EXERCISE: Copy each line below holding "Task".

SUPPLIED DATA:

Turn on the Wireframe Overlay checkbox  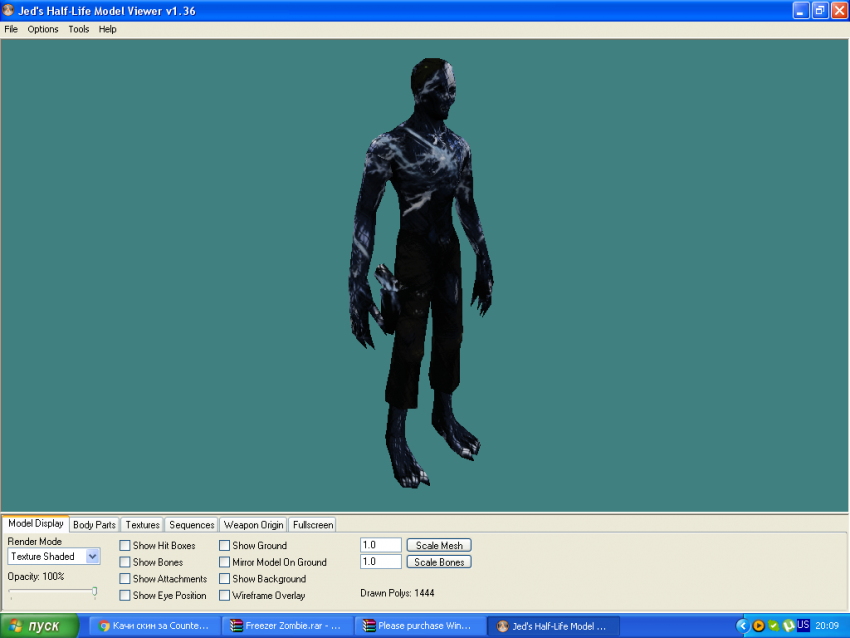[x=225, y=596]

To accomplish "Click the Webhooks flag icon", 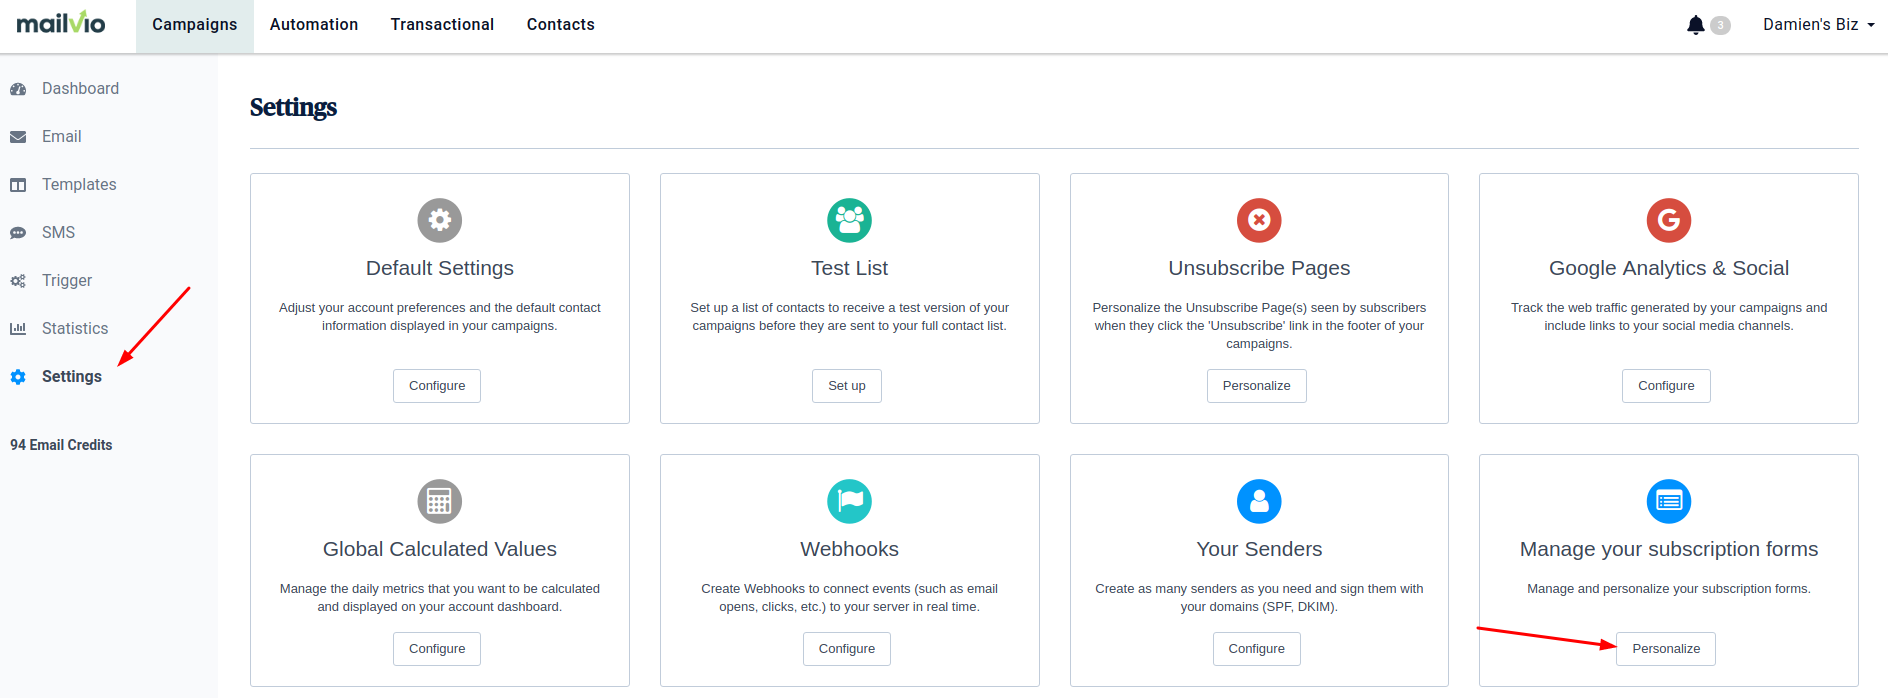I will click(849, 501).
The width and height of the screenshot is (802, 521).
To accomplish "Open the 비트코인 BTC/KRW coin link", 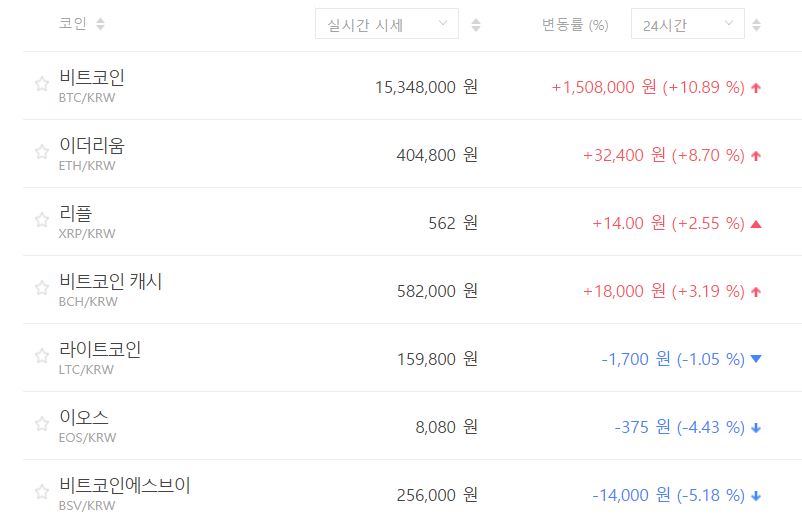I will pyautogui.click(x=92, y=78).
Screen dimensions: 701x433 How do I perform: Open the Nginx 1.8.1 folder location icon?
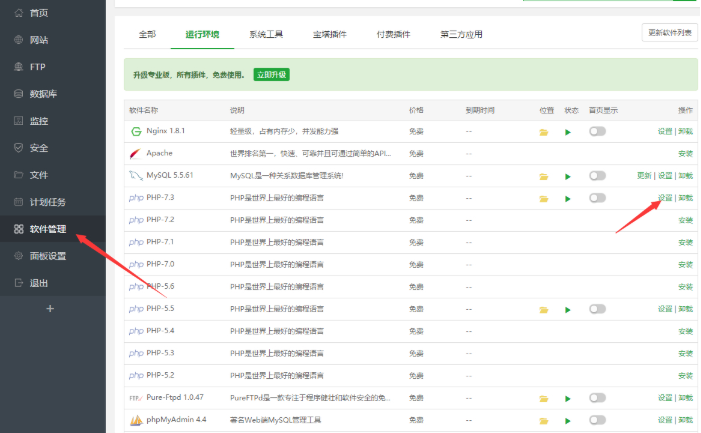click(544, 132)
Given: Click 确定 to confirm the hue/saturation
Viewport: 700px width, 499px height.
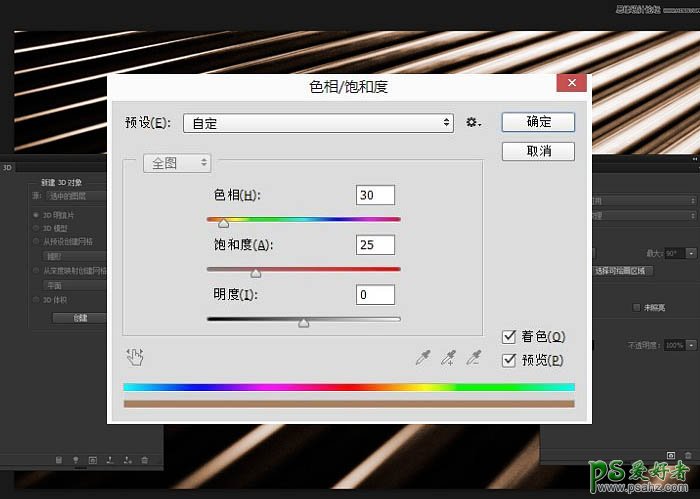Looking at the screenshot, I should pos(538,121).
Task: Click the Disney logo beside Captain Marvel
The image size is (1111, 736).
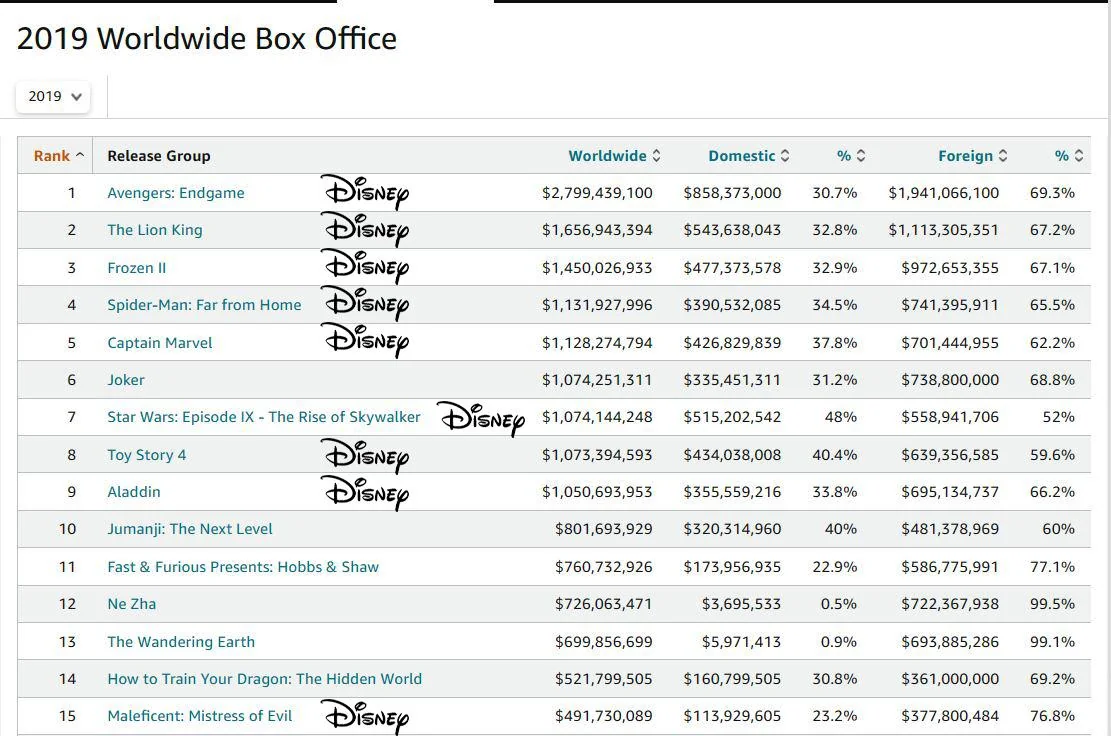Action: point(364,341)
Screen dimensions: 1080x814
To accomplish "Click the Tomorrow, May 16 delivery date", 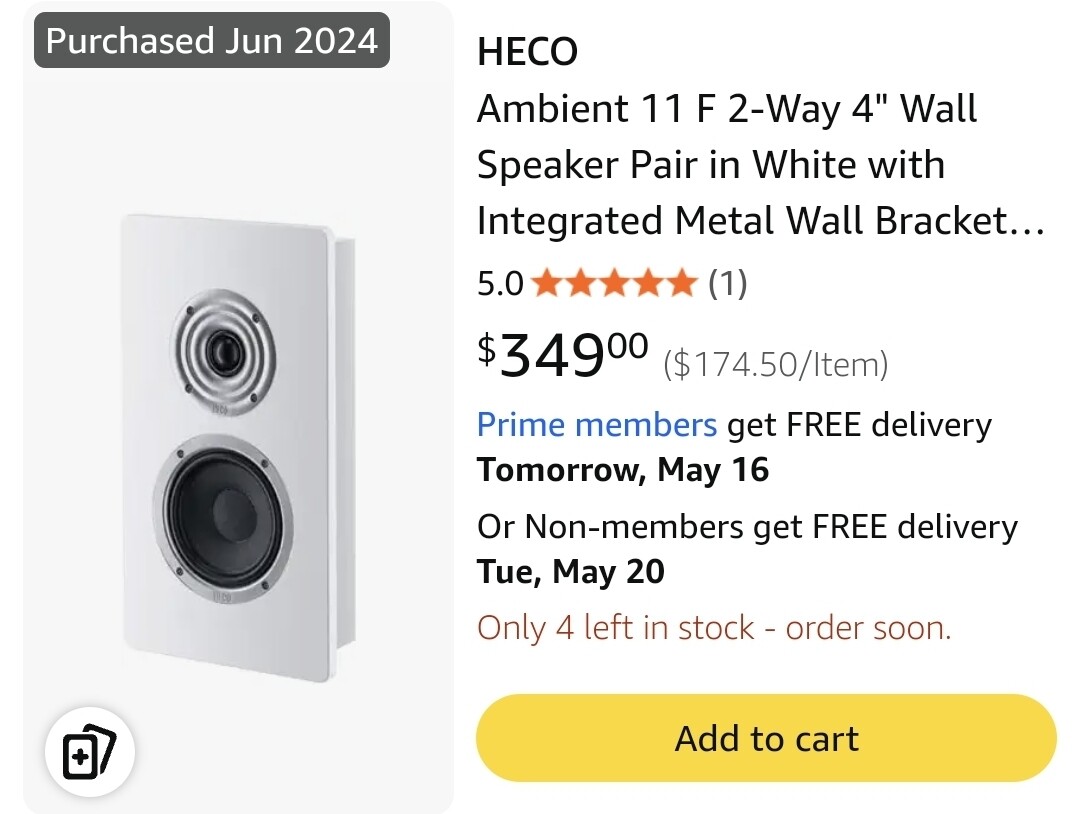I will 623,469.
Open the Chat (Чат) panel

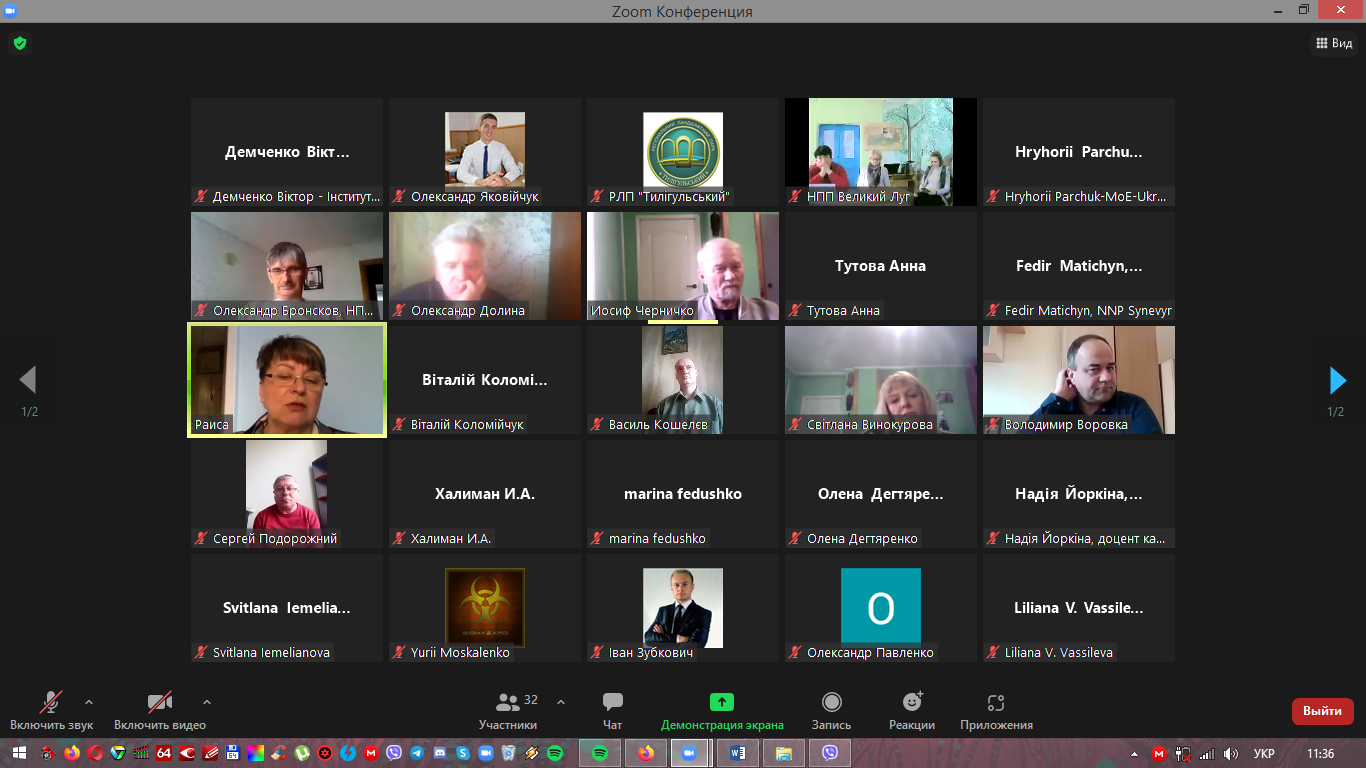612,710
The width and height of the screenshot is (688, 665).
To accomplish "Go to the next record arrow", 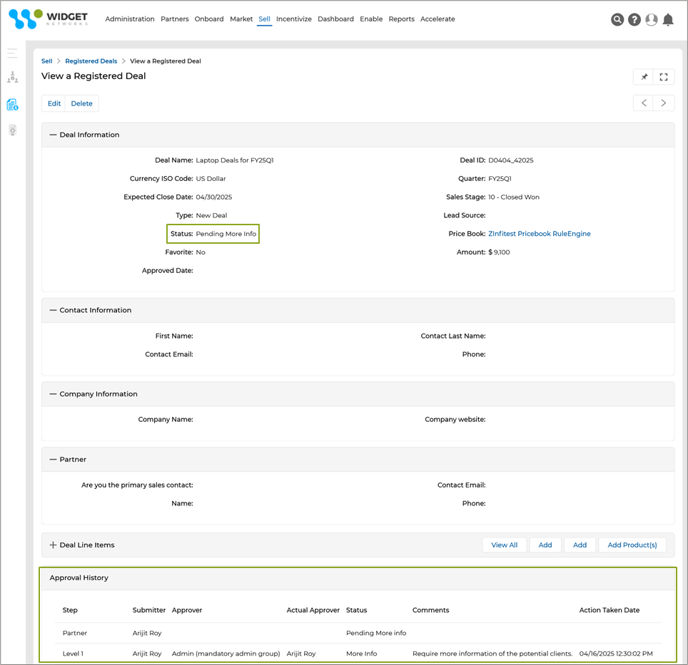I will click(x=663, y=103).
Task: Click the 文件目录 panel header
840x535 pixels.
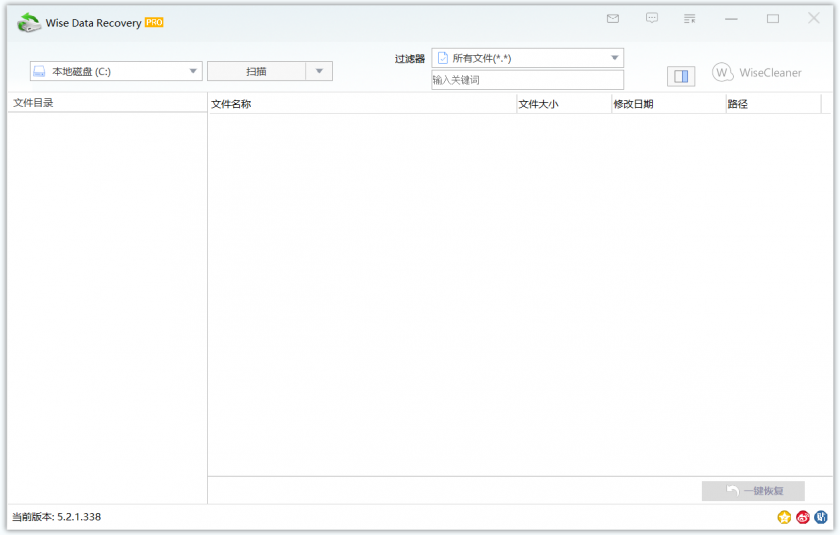Action: 107,103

WRITTEN SOLUTION:
Task: Click the Disney logo beside Captain Marvel
Task: Click the 文件目录 panel header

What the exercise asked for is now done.